INSTRUCTIONS TO FOLLOW. Begin at the line with "[iHeart Youtube] (121, 2138)" and write out every line after it, exactly, through the last line below, adding nothing.

[[ EXERCISE MATERIAL, beginning ]]

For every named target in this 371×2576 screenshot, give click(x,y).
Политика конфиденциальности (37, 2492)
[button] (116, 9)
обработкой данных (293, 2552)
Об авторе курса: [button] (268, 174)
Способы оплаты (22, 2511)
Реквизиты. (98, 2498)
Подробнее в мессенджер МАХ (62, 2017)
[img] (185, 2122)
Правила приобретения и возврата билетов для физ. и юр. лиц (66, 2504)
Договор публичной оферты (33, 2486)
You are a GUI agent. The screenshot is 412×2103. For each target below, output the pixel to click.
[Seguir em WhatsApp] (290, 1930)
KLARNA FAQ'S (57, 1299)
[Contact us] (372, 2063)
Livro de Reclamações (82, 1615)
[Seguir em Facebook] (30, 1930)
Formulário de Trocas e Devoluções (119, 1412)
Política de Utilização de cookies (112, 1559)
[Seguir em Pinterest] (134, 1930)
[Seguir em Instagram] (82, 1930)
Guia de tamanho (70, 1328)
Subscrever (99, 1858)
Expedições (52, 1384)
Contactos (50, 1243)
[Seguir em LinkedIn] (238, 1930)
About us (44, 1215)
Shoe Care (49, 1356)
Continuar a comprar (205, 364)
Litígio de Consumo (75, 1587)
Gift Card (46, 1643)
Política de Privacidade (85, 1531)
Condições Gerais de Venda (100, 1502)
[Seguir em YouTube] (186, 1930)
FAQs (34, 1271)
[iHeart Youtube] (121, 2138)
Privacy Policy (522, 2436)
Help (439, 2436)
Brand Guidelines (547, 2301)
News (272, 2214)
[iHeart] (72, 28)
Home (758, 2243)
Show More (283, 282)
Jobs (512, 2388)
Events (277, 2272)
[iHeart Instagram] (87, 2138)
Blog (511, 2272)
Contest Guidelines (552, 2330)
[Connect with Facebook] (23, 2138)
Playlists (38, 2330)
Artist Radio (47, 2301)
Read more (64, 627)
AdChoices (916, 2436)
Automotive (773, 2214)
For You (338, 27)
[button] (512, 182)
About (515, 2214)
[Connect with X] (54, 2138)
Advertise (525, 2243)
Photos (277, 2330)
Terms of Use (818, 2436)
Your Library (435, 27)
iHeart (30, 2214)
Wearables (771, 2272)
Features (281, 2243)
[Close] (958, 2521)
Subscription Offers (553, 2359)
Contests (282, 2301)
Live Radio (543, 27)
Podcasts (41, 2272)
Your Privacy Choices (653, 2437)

[[ EXERCISE MATERIAL, end ]]

ANSWER FOR THE TASK.
[iHeart Youtube] (121, 2138)
Privacy Policy (522, 2436)
Help (439, 2436)
Brand Guidelines (547, 2301)
News (272, 2214)
[iHeart] (72, 28)
Home (758, 2243)
Show More (283, 282)
Jobs (512, 2388)
Events (277, 2272)
[iHeart Instagram] (87, 2138)
Blog (511, 2272)
Contest Guidelines (552, 2330)
[Connect with Facebook] (23, 2138)
Playlists (38, 2330)
Artist Radio (47, 2301)
Read more (64, 627)
AdChoices (916, 2436)
Automotive (773, 2214)
For You (338, 27)
[button] (512, 182)
About (515, 2214)
[Connect with X] (54, 2138)
Advertise (525, 2243)
Photos (277, 2330)
Terms of Use (818, 2436)
Your Library (435, 27)
iHeart (30, 2214)
Wearables (771, 2272)
Features (281, 2243)
[Close] (958, 2521)
Subscription Offers (553, 2359)
Contests (282, 2301)
Live Radio (543, 27)
Podcasts (41, 2272)
Your Privacy Choices (653, 2437)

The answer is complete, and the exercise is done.